TERRAS DE PENALVA ONDE «A LIBERDADE É A COMPREENSÃO DA NECESSIDADE»

O CASTENDO

TERRAS DE PENALVA ONDE «A LIBERDADE É A COMPREENSÃO DA NECESSIDADE»

A Guerra Civil de Espanha vista por Manuel Tiago (4)

(...)

Militarmente derrotados, os fascistas tinham, em numerosas zonas da cidade, subido para os telhados, passavam de uns prédios para outros e das azoteas faziam fogo sobre quem passava. De baixo respondiam, mas era difícil acertar-lhes e desalojá-los. Quando o fogo abrandava, os que de baixo combatiam, ao mesmo tempo que com repetidas rajadas forçavam os dos telhados a suspender o fogo, gritavam para quem queria atravessar a rua.

— Carnet en la mano! Carnet en la mano!

As pessoas levantavam o braço com os documentos na mão, corriam o mais que podiam para chegar ao outro lado a procurar abrigo das balas que não tardavam a chover.

(...)

Avançava a manhã e o calor. As ruas enchiam-se de movimento. Homens, mulheres, jovens, crianças, circulavam sem se saber bem para onde iam. O paqueo, mais ou menos, vivo continuava. A todo o instante, a grande velocidade e com súbitas travagens a evitar atropelar alguém, passavam carros com enormes bandeiras. Vermelho, amarelo e lilás do partido republicano, vermelho com a sigla PSOE do partido socialista, vermelho com a foice e o martelo dos comunistas, preto e vermelho em diagonal dos anarquistas. Bandeiras quase do tamanho dos carros, cada qual a querer que a sua fosse a maior.
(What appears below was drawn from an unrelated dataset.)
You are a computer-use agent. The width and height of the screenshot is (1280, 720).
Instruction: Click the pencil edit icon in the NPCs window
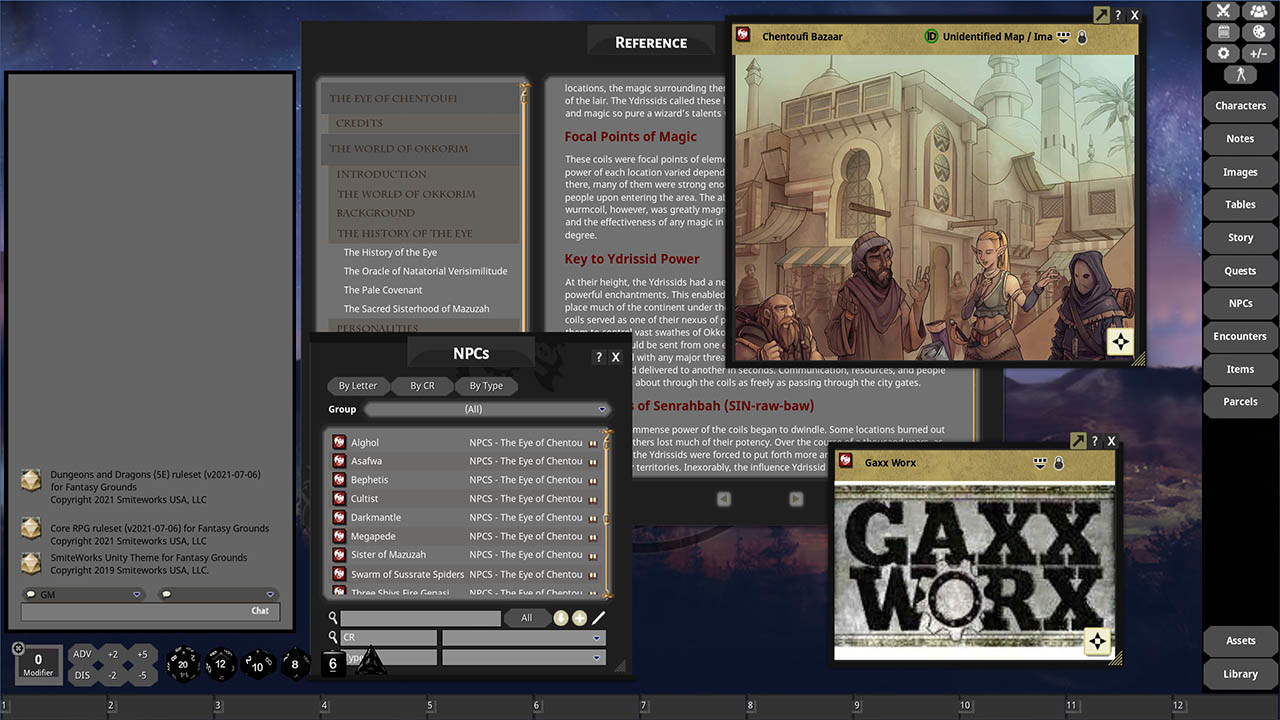tap(598, 617)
Apesar da guerra civil que começava, das notícias vindas das regiões ocupadas pelo golpe, do avanço das tropas fascistas, das violências e atrocidades já conhecidas, do paqueo que continuava, o ambiente nas ruas era mais que calmo, despreocupado. Em Madrid o golpe fora derrotado. O povo da capital respirava fundo. Milhares de pessoas passeavam com manifesta alegria.

(...)

Tiroteio. Execuções sumárias por uns e por outros. O general Fanjul conseguira escapar-se do Cuartel de la Montaña. Os fascistas derrotados em Madrid continuavam a bater-se em grupos dispersos, esperançosos de que Franco chegaria prontamente à capital.

(...)

Quando anoiteceu não se acenderam as luzes na Gran Via. No escuro da noite mal se divisavam os vultos enormes dos edifícios. Dos lados da Puerta del Sol, cortando o espaço, chegava o ruído do paqueo. Na avenida descendo para a Plaza de España ouviam-se passos de gente que ainda se deslocava na cidade.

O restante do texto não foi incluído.